A great strategy to adopting healthy eating habits is to work on making healthy habits convenient so that healthy eating can become an easier part of your daily routine.
How to Incorporate a Healthy Diet into Your Routine
One of the roadblocks to maintaining a healthy diet is convenience. Healthy foods such as fruit and vegetables have a shorter shelf life than junk food, which is made to last.
Additionally, junk food is often pre-cooked or very easy to prepare. Staying stocked up on fresh fruits an vegetables requires frequent shopping and meal planning in order to eat or prepare the fresh food before it spoils.
So what is the solution for healthy eating?
*1. Create a healthy menu of meals and snacks so you won't have to think about healthy recipes to prepare or eat when you are rushed or hungry. You could create a menu for the whole week prior to your grocery shopping.
*2. Put healthy items on your shopping list to avoid impulse purchases. Make sure you think ahead about ingredients for your menu and include enough healthy snacking options.
*3. Eat before you go grocery shopping. When you are hungry while shopping, you may be tempted to stock up on ready-made food and junk food.

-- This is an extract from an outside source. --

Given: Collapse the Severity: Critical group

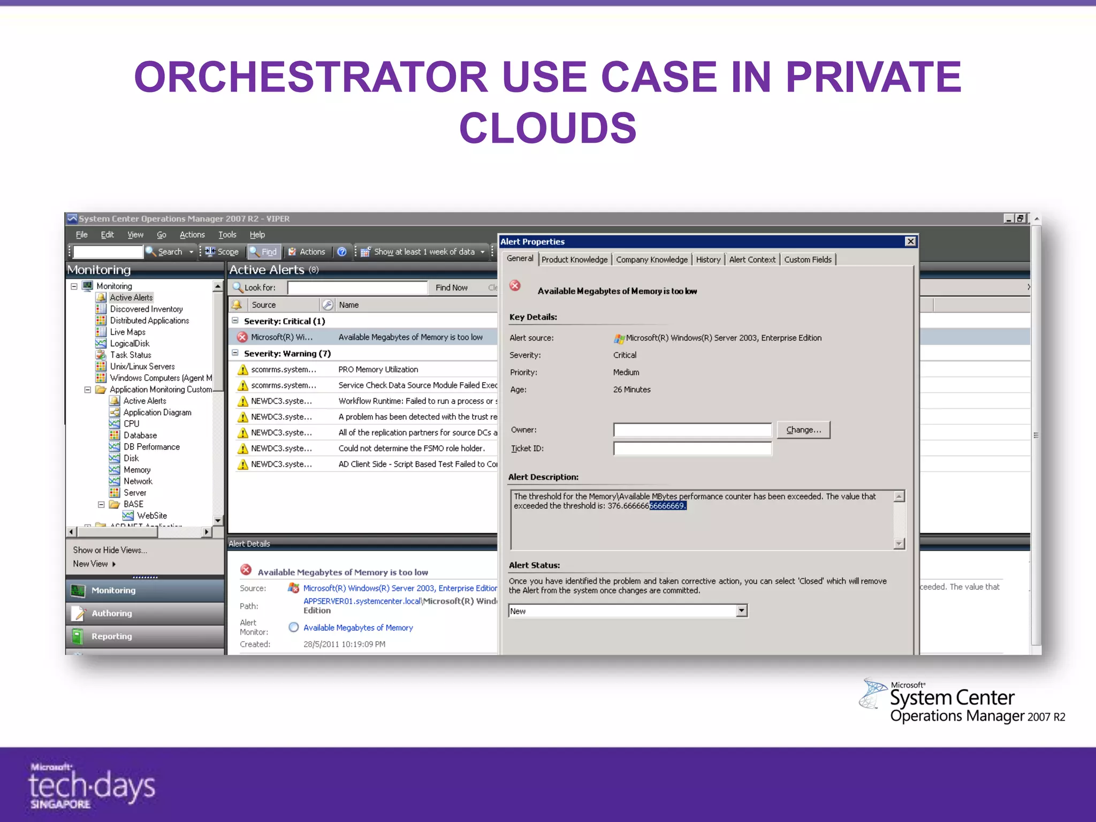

*4. Pay attention to the cost when you shop. One of the deterrents to eating healthy is that some fresh produce can be expensive. But they do not have to be. In-season fruits and vegetables tend to be less costly. When produce is in season- it tends to taste better too.
*5. Stock up on frozen or canned produce, especially items that you plan to bake or boil because most vitamins and minerals are maintained in canned or frozen fruits and vegetables. Opt for choices with little or no preservatives, artificial sauces or juice.
*6. Don't buy too much junk food when you shop. Calculate the cost that you are saving with each purchase that you pass up and consider saving on an account for a luxury purchase, an enjoyable outing or a contribution to a good cause. However, some favorites are ok. When you don’t have any on hand, you might crave some items so much that you could end up buying fast food or raiding the vending machines while you are out. This can be unnecessarily costly, when in reality, just some ice cream at home would have satisfied your sweet tooth.
*7. Avoid buying foods just because they are healthy- stick to the healthy choices you like. You could end up paying for a few types of vegetables that you don’t enjoy simply because you know they are healthy. Remember, you do not have to eat every type of healthy item, just a reasonable variety.
*8. Cut up fruit and veggies for yourself in the morning to last all day. This will put healthy food on par with junk good for convenience.
*9. Decide ahead of time how much of each type of item you should have for the day. For example, if donuts are your weakness, you could decide how many are suitable for you ahead of time, and make sure you have enough healthy satisfying food available and on hand so that donuts aren’t the only item to turn to when you are hungry.
*10. Consider using a fitness app on your phone or electronic device. Many of them track your calories as well as your intake of vitamins, minerals, protein and types of cholesterol. You can watch your progress throughout the day. After a few days or weeks, you can decide to adapt some habits to achieve healthier results. This way you can see for yourself how many donuts you can have and still maintain adequate calories and vitamins and minerals. You can see if you are having too much fat or too little protein and swap some of your regular go-to items.
*11. If you need to have some less healthy ingredients on hand for special recipes, keep them in less convenient storage in the kitchen and keep healthier items in more accessible spots.
Overcoming the inconvenience of eating healthy is a great first step to stroke prevention and recovery.